Probabilmente la gestione del teatro "Fellini" di Pontinia, così come quella degli impianti sportivi, sarà esternalizzata. Queste almeno le idee trapelate (e messe nero su bianco in alcuni atti d'indirizzo) nei mesi scorsi. Per ora quel che è certo è che a stretto giro l'amministrazione cercherà di approvare un nuovo regolamento per l'utilizzo della struttura. Il primo passaggio è previsto per lunedì 25 settembre alle 12, quando il presidente Eligio Tombolillo ha convocato la commissione Statuto e Regolamenti. A farne parte Paolo Torelli, Luigi Subiaco, Beatrice Milani e Alfonso Donnarumma.
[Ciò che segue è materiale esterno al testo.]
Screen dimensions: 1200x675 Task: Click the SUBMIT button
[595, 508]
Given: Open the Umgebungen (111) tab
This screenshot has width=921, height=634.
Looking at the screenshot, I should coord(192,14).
Nove gli articoli complessivi. Un regolamento snello, insomma, per quello che viene definito un «bene culturale» da salvaguardare e valorizzare «nei modi e nelle forme adeguate a una struttura di interesse storico»: il teatro "Fellini". La finalità è scontata: diffondere la cultura e la promozione della socializzazione. Per farlo serve che la struttura sia attiva e funzioni al meglio. Due le strade percorribili: una gestione diretta o l'affidamento a soggetti esterni.


«La gestione del teatro comunale - si legge all'articolo 3 - può essere esercitata direttamente dall'amministrazione comunale o può essere affidata a soggetti esterni tramite affidamenti consentiti dalla normativa vigente». Ovviamente, in caso di gestione diretta delle attività artistiche e culturali, l'amministrazione può avvalersi della consulenza di un direttore artistico e potrà stipulare convenzioni con ditte, agenzie specializzate e professionisti del settore per occuparsi di una serie di servizi.
Come si diceva, l'esternalizzazione sembra l'ipotesi più plausibile, ma bisognerà attendere per capire come l'amministrazione intende muoversi. È previsto comunque che la struttura, chiunque gestirà il teatro, possa essere concessa. Ciò è condizionato al pagamento di una tariffa che è fissata annualmente dalla Giunta in caso di gestione diretta, dal gestore invece, in caso di affidamento esterno. Il Comune ha poi fissato dei paletti chiari per quanto riguarda responsabilità e risarcimenti. Il concessionario utente o il gestore dovranno infatti rimborsare all'amministrazione eventuali danni arrecati alla struttura, agli apparati decorativi, agli arredi, agli impianti. Al teatro in generale, insomma. E dovranno farlo sulla base «di perizia redatta dai competenti servizi comunali».
Questa la proposta che approderà lunedì in commissione, mentre l'ultima parola spetterà ovviamente al Consiglio comunale.